Work to complete.
Copy out the entries from the first line through the line containing "tap(210, 96)", including both of those lines, with no changes.

Available records.
==*==

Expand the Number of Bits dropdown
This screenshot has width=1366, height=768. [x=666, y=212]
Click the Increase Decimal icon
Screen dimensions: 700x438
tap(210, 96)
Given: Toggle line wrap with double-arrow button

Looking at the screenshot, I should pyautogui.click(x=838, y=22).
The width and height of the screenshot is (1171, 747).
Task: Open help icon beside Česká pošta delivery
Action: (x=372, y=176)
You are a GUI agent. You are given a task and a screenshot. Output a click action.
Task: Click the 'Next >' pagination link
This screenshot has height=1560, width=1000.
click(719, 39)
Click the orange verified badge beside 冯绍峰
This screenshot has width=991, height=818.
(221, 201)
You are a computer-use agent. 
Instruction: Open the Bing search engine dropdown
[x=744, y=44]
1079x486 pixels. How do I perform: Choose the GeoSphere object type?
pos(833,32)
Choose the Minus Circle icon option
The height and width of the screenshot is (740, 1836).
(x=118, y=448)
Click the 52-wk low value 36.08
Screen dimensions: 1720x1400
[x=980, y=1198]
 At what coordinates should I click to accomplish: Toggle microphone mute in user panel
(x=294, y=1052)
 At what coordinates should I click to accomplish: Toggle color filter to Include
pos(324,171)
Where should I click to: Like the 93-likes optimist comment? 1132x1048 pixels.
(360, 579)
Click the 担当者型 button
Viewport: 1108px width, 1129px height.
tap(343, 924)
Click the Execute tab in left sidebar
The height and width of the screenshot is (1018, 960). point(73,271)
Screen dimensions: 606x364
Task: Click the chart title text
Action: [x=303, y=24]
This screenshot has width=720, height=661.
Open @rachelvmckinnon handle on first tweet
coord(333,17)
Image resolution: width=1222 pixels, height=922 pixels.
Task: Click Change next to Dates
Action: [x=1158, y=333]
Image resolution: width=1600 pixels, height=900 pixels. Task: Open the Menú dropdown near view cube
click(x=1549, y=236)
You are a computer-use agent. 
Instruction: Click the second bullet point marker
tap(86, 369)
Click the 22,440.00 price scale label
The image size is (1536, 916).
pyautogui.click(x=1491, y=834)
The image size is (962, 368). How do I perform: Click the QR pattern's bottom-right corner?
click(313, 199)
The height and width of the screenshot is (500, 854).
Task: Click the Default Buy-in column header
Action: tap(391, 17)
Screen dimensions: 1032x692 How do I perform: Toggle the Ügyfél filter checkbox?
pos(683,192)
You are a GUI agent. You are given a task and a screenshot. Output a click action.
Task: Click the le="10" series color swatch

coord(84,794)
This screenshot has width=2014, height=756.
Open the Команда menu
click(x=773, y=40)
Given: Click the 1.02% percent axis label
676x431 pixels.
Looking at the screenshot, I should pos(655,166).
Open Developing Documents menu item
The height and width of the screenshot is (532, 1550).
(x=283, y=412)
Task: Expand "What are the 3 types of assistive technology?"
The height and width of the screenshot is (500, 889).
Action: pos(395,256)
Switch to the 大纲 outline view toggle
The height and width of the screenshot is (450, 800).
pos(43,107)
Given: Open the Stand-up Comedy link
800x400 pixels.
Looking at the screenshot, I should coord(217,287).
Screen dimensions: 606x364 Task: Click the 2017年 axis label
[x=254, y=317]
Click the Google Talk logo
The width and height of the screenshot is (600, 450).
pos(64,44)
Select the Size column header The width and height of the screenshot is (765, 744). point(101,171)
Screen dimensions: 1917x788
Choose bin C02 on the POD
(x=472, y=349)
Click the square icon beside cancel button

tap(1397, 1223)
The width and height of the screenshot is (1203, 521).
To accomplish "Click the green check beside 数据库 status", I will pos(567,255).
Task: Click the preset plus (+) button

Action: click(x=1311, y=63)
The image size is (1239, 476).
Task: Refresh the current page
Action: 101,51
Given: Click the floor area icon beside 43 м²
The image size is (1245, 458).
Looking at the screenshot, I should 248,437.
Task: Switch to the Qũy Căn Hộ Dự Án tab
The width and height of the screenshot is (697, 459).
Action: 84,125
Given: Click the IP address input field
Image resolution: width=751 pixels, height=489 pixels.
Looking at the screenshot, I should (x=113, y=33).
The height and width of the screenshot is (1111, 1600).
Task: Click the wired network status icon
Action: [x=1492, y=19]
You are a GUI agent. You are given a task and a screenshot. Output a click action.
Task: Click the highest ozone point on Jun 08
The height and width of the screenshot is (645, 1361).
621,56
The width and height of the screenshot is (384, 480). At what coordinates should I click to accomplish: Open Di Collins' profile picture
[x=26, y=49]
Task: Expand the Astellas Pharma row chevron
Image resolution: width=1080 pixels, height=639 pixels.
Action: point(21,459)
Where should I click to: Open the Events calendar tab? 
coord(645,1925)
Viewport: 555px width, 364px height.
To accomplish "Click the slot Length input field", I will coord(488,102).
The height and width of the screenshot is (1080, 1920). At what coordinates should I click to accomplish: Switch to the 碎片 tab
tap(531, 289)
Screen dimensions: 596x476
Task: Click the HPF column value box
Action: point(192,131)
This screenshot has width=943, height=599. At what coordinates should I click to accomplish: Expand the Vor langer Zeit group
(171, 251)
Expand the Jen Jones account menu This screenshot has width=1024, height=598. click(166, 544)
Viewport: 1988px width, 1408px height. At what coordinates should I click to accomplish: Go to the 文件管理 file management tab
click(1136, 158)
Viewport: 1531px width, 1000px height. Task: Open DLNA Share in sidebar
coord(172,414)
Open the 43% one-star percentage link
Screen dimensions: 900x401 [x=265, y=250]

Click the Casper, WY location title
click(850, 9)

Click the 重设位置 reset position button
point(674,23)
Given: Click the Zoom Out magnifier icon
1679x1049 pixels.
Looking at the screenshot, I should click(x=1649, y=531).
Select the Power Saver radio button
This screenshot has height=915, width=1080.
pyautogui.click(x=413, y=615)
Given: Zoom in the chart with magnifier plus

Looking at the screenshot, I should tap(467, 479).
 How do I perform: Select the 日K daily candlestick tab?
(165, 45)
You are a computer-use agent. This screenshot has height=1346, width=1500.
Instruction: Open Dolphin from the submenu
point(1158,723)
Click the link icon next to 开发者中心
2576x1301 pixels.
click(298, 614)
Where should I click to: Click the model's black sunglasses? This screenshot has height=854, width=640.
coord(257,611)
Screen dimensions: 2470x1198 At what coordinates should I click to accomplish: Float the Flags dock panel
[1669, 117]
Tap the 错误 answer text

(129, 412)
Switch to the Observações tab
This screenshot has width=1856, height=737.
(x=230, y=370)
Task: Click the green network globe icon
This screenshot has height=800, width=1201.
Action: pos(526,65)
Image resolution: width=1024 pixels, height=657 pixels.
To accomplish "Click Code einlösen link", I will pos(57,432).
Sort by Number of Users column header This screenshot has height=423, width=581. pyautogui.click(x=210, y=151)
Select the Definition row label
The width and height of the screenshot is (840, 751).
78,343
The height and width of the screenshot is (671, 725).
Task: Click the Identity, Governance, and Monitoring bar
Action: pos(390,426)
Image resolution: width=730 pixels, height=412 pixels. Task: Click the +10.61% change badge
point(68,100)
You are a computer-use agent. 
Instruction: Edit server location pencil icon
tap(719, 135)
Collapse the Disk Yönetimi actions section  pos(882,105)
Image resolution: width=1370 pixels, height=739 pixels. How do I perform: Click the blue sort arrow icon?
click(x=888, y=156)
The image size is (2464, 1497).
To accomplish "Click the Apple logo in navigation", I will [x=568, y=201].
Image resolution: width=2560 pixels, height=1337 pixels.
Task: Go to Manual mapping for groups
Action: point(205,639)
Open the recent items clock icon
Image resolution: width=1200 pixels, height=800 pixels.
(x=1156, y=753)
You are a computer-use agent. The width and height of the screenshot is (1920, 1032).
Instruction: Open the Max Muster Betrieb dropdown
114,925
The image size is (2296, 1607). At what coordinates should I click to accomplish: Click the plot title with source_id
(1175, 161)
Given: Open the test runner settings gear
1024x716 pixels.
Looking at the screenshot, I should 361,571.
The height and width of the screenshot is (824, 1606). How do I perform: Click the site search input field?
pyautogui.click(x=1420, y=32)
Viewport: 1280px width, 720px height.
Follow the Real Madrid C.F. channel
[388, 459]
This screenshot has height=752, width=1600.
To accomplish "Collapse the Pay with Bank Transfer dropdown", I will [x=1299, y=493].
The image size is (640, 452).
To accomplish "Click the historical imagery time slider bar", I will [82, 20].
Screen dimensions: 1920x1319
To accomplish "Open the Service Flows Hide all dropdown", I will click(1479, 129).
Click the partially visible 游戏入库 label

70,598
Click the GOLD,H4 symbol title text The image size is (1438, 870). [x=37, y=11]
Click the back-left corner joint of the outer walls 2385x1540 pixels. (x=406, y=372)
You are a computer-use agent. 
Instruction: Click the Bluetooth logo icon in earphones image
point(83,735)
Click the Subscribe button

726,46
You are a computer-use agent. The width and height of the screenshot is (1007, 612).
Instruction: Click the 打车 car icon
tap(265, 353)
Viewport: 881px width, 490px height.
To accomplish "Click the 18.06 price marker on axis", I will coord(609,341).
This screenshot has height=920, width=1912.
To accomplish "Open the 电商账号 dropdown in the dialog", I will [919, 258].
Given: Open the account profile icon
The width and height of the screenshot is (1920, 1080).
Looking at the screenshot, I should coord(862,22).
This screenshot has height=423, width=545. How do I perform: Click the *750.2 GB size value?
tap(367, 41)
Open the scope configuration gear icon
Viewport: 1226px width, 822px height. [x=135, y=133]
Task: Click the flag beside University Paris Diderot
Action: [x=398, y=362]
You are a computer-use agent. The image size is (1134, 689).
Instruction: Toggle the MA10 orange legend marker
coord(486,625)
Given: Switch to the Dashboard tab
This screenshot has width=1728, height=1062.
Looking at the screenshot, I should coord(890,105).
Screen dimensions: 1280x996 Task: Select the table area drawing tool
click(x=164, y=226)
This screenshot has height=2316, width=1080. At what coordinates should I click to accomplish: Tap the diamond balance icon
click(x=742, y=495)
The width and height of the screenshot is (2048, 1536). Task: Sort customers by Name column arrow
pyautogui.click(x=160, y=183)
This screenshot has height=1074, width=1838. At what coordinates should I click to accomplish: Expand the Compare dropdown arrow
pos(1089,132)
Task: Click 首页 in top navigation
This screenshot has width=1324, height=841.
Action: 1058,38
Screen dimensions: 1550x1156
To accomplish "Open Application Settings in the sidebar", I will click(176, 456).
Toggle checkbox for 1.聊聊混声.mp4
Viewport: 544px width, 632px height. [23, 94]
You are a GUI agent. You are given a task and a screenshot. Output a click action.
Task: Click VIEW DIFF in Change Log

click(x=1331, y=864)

==*==

Answer to the problem.
Expand the Number of Bits dropdown
This screenshot has width=1366, height=768. [x=666, y=212]
Click the Increase Decimal icon
Screen dimensions: 700x438
tap(210, 96)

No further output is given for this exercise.